Risk vs. Return Flashcards
What is expected return?
the mean of all the returns
what is standard deviation?
tells us on average how much we think the expected realised return is going to differ from that of its mean.
what is covariance?
Tells us how the asset relates linearly can be from 0 or positive and negative 1.
0 - no linear relationship
+1 - perfect correlation so move in exact same way.
-1 - perfect negative correlation, opposite directions and offset eachother.
how do you find covaraince?
important to know that the covariance of any two assets is equal to the correlation divided by the product of the standard deviations.

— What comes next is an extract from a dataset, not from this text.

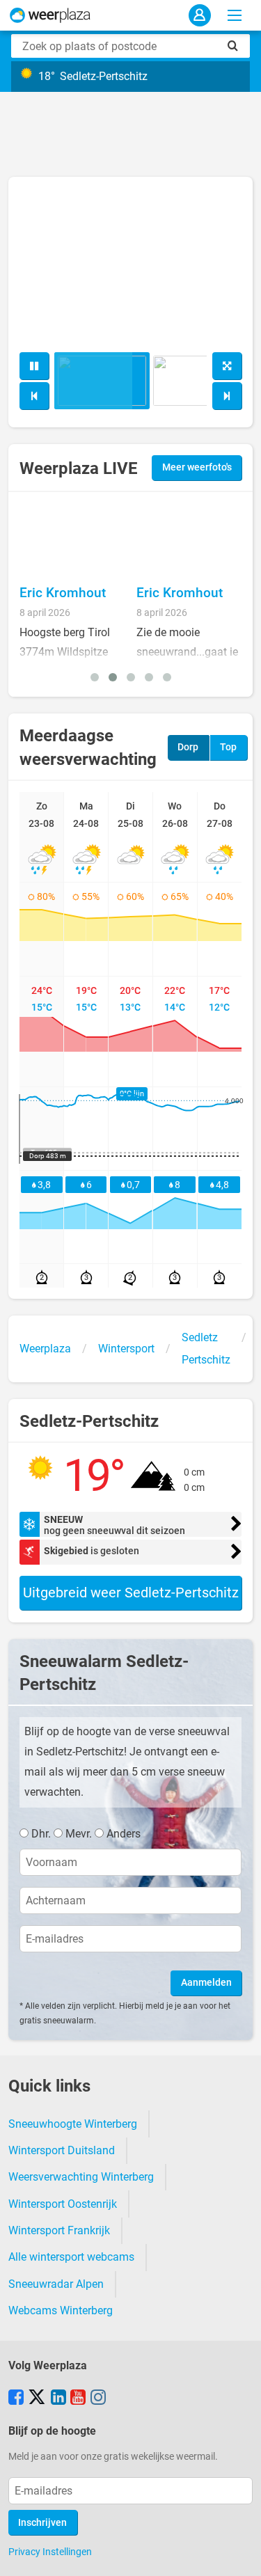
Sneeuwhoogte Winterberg (72, 2124)
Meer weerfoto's (197, 467)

What is the minimum variance portfolio?
portfolio that delivers the highest return for the lowest possible level of risk. This is great for investors that hate risk.
What are the three degrees of Risk Aversion?
high risk aversion
moderate risk aversion
low risk aversion
what are the properties of high risk aversion?

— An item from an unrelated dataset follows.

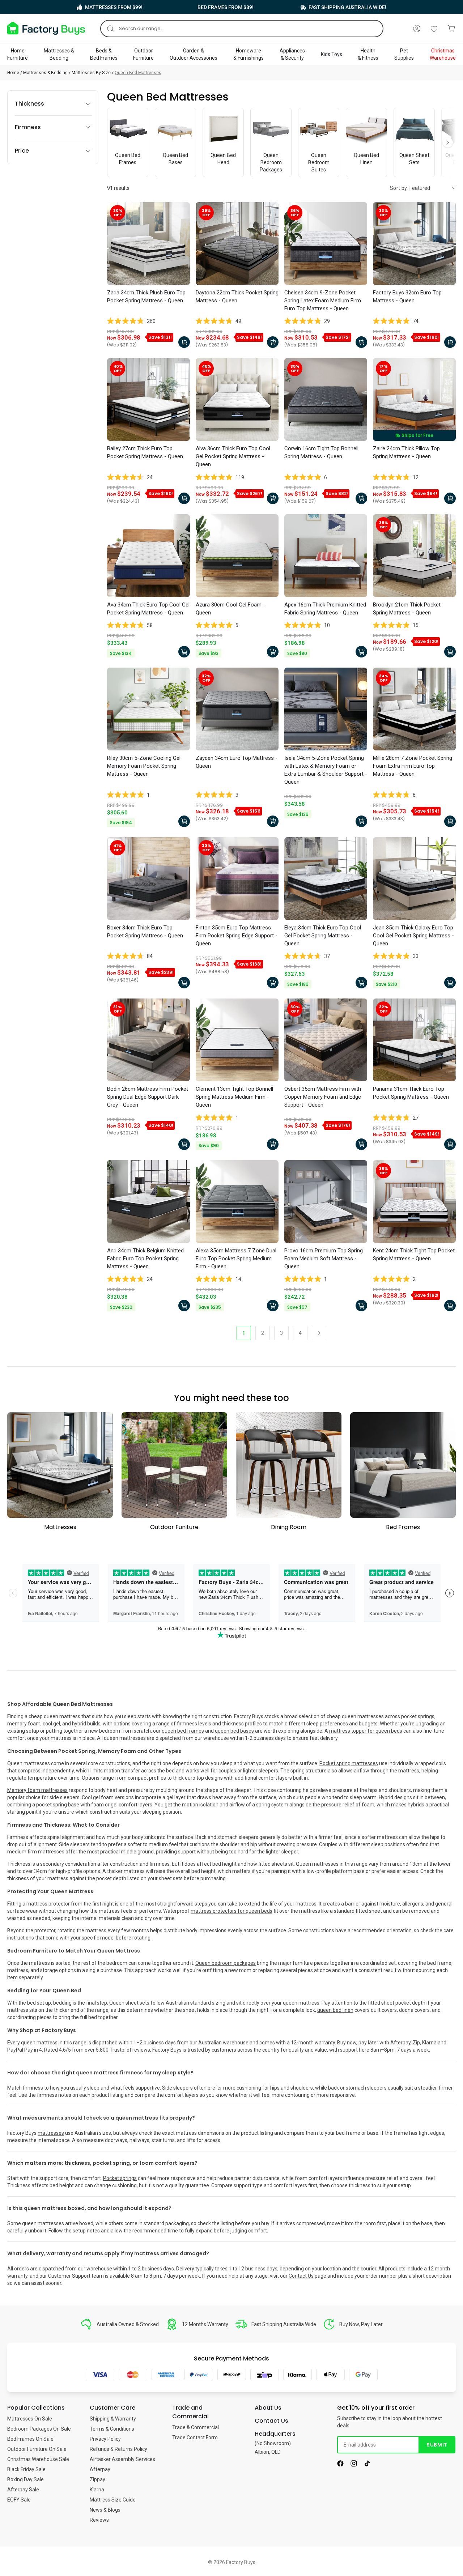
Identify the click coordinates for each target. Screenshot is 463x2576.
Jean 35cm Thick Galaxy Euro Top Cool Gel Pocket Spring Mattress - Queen (413, 935)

- investors don’t like risk
- their indifference curve is very steep
- require high increases in expected return to compensate for small increments in portfolio risk exposure.
- their optimal portfolio we assume in this case is the minimum variance portfolio (not always the case)
What are the properties of moderately risk averse?
- investors are more willing to take on risk than those investors that have a high degree of risk aversion.
- their indifference curves are flatter which shows their willingness to take on extra risk for smaller increases in portfolio expected return.
Their optimal portfolio is likely to be at point B on the efficient frontier.
what are the properties of low risk aversion/ risk loving?
- investors like risk, willing to take on high amounts of extra risk exposure for small increments in expected return.
- we can see this is the behaviour of flatness of their indifference curves relative to other types of investors.